▶ TASK DIRECTIONS:
From the records below, pull out the stretch from the line containing "Task: Select the" through the line containing "The image size", copying each line verbatim.

▶ DATA RECORDS:
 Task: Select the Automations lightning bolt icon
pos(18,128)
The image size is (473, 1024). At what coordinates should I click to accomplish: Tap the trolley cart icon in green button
...
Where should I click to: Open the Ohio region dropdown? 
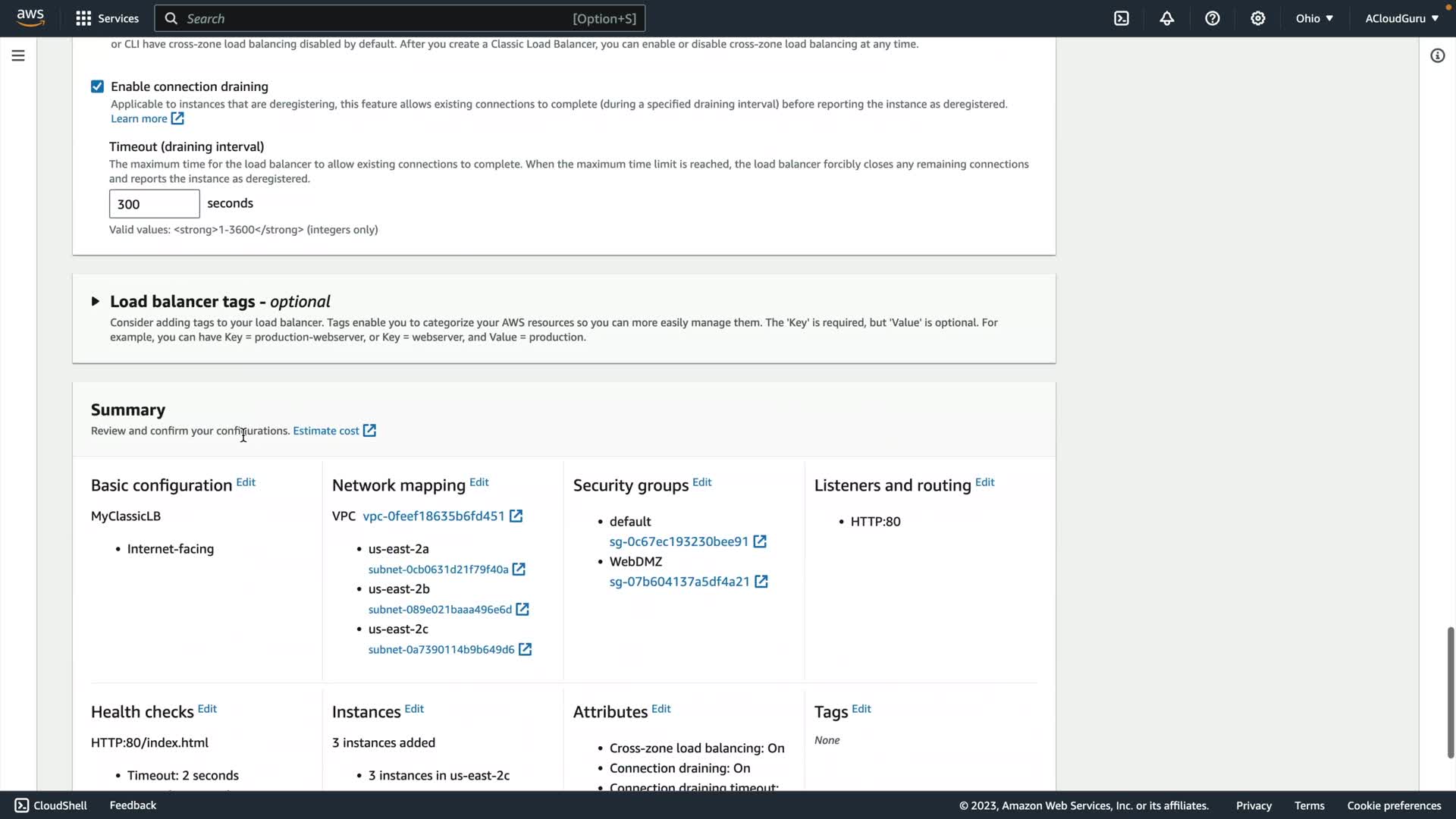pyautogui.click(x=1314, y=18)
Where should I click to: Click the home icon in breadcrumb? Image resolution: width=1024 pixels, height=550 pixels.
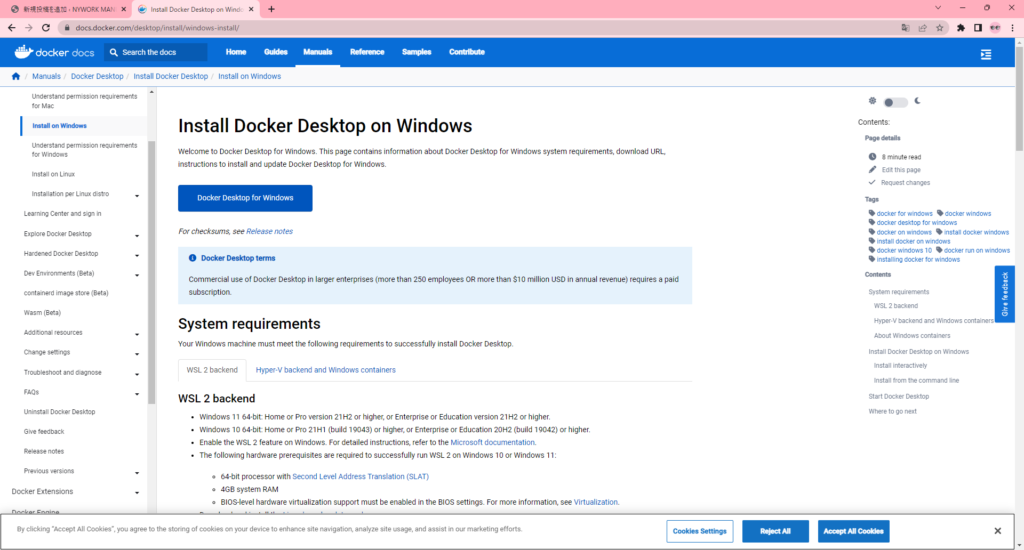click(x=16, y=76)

▶ FINAL RESULT:
 Task: Select the Automations lightning bolt icon
pos(18,128)
The image size is (473, 1024). At what coordinates should I click to accomplish: Tap the trolley cart icon in green button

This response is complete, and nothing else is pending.